#### What to do:
[1] Reproduce the part of the passage on Wonder's campaign for the King holiday starting with "Following in the" and going on through "in his absence.".
[2] Answer these questions from the passage on Wonder's campaign for the King holiday:
(a) With whom did Wonder announce a four-month tour on "20/20"?
(b) How many signatures did the petition presented to the speaker of the house bear?
(c) By what vote did the bill pass the Senate?

#### Text passage:
When Wonder performed at a rally at the Georgia Capitol on King’s birthday in 1979, he implored the crowd to take the day as a personal holiday and write to their congresspersons to demand passage of Conyer’s bill.

His lyrics cut to the heart of the matter.

Wonder chides naysayers in the song’s opening: “You know it doesn’t make much sense/ There ought to be a law against/ Anyone who takes offense/ At a day in your celebration.”

Following in the fourth verse, he sings: “I just never understood/ How a man who died for good/ Could not have a day that would/ Be set aside for his recognition.”

With its heavy synths and energetic chorus, it’s easy for listeners to miss the significance of Wonder’s appeal. But in 1980, when the singer debuted the final track off his hit album “Hotter Than July,” he embarked on a massive publicity campaign (the record’s sleeve featured a large photo of King and a message urging fans to support the MLK bill).

In August, he appeared in a news interview with Barbara Walters on “20/20” and announced a four-month tour across America with Bob Marley to campaign for the national holiday. Tragically, not long after the announcement Marley learned he had a rare form of cancer that would later prove fatal. Gil Scott-Heron joined the tour in his absence.

Wonder’s campaign culminated on Jan. 15, 1981, in Washington, D.C., just five days before Ronald Reagan was inaugurated as president. Reagan would later assert that he opposed the holiday due to its exorbitant costs.

On the National Mall, Diana Ross and Jesse Jackson joined Scott-Heron and the R&B singer before more than 100,000 people in support of the King holiday. As Wonder approached the podium to speak, the crowd chanted: “Happy Birthday.”

“No assassination, no repression, no technological overkill can kill (King’s) great and classic values. They live forever in the hearts of free people everywhere, and for all time,” he told the crowd. “It is because he best represents these principles that Martin Luther King is such a heroic figure. A man of his time. A man for all seasons. Certainly, a man America can be proud of.”

The strategy was working. The single, the marches, the musical appearances had all helped the campaign pick up speed. The singer continued to intensify his efforts, funding a lobbying office in Washington to advocate for the holiday’s passage and working hand-in-hand with Congressional Black Caucus members to advance the goal. Wonder again sponsored two more rallies at the capital in ’82 and ’83.

MORE THAN A DECADE OF PERSISTENCE PAYS OFF FOR MARTIN LUTHER KING JR. DAY

While Conyer’s bill languished in the House for 13 years, Wonder and Scott King never relented. In February 1982 they were invited to testify before Congress; it was not Scott King’s first appearance. She and Wonder presented a petition to the speaker of the house bearing more than 6 million signatures of support. Public pressure for the holiday was mounting.

Members of the House continued to debate, pushing the issue into 1983’s legislative session. Scott King would call for an economic boycott on Jan. 15 that year, but holiday supporters wouldn’t have need. The bill passed the House in August by a vote of 338-90. In October, it arrived in the Senate where it passed 78-22 over the staunch objections of North Carolina Sen. Jesse Helms whose infamous 16-day filibuster failed to block the measure’s passage. When Reagan signed it into law on Oct. 19, Conyers, Scott King and Wonder were all in attendance.

However, it wouldn’t take effect until Jan. 20, 1986 - the country’s first official Martin Luther King Day.

That evening, Wonder produced three simultaneous performances. Celebrities crowded the stage at the Kennedy Center in Washington, D.C., while performers and revelers at New York’s Radio City Hall and Atlanta’s Civic Center rocked and swayed through the evening in celebration. As the night closed, Wonder and Diana Ross took to the stage to introduce the maestro of their final performance, renowned producer Quincy Jones. With a decisive swipe of his arm, the stage erupted in song; and as “Happy Birthday” bounded through the room, everyone rose to their feet.

“I had a vision of the Martin Luther King birthday as a national holiday,” Wonder told Rolling Stone magazine in 1986. “I mean, I saw that. I imagined it. I wrote about it because I imagined it and I saw it and I believed it. So I just kept that in my mind till it happened.”

#### Entries shown:
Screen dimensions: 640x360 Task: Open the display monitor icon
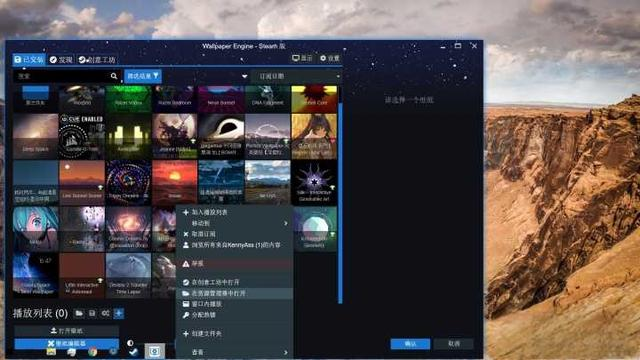pos(302,58)
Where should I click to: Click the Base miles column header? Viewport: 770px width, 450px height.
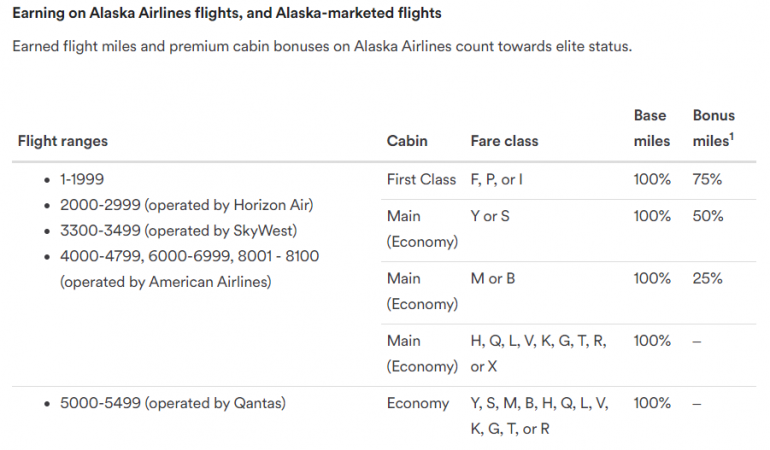pyautogui.click(x=652, y=129)
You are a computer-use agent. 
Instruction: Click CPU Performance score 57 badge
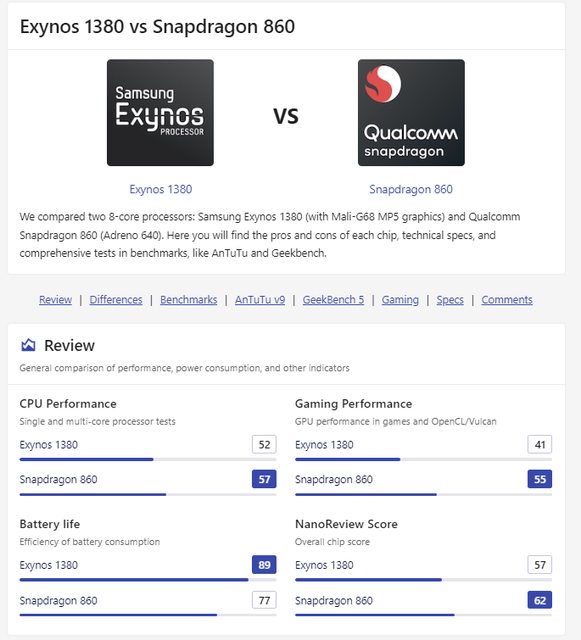[x=264, y=479]
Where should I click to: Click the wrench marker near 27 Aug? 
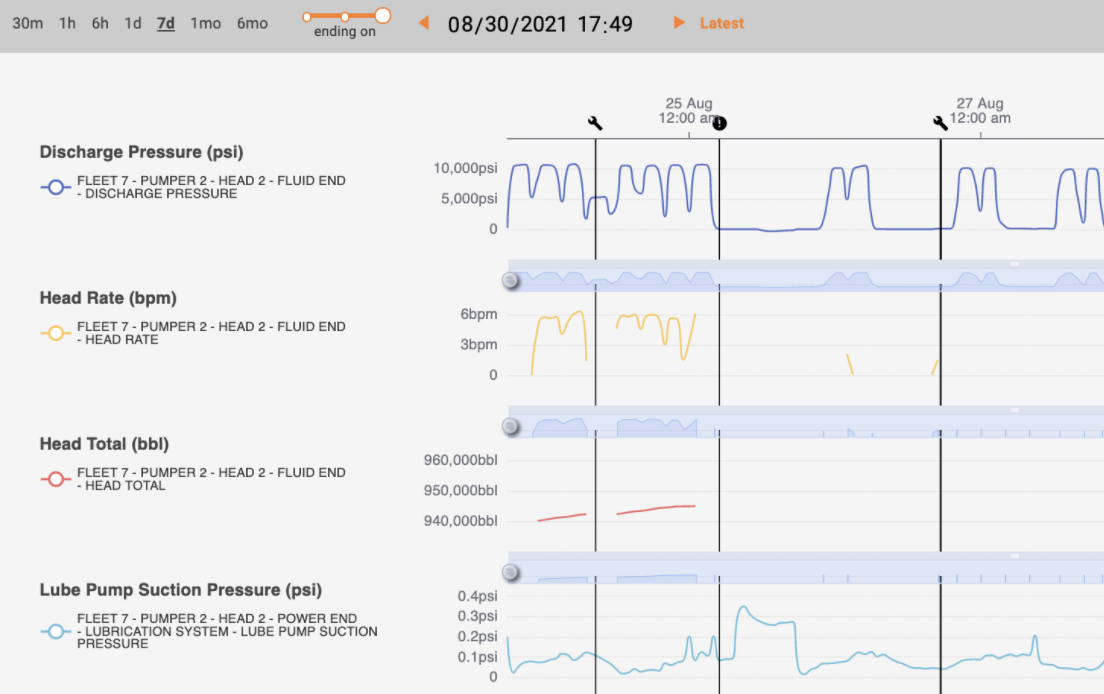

#### Answer section:
[1]
Following in the fourth verse, he sings: “I just never understood/ How a man who died for good/ Could not have a day that would/ Be set aside for his recognition.”

With its heavy synths and energetic chorus, it’s easy for listeners to miss the significance of Wonder’s appeal. But in 1980, when the singer debuted the final track off his hit album “Hotter Than July,” he embarked on a massive publicity campaign (the record’s sleeve featured a large photo of King and a message urging fans to support the MLK bill).

In August, he appeared in a news interview with Barbara Walters on “20/20” and announced a four-month tour across America with Bob Marley to campaign for the national holiday. Tragically, not long after the announcement Marley learned he had a rare form of cancer that would later prove fatal. Gil Scott-Heron joined the tour in his absence.

[2]
(a) Bob Marley
(b) More than 6 million
(c) 78-22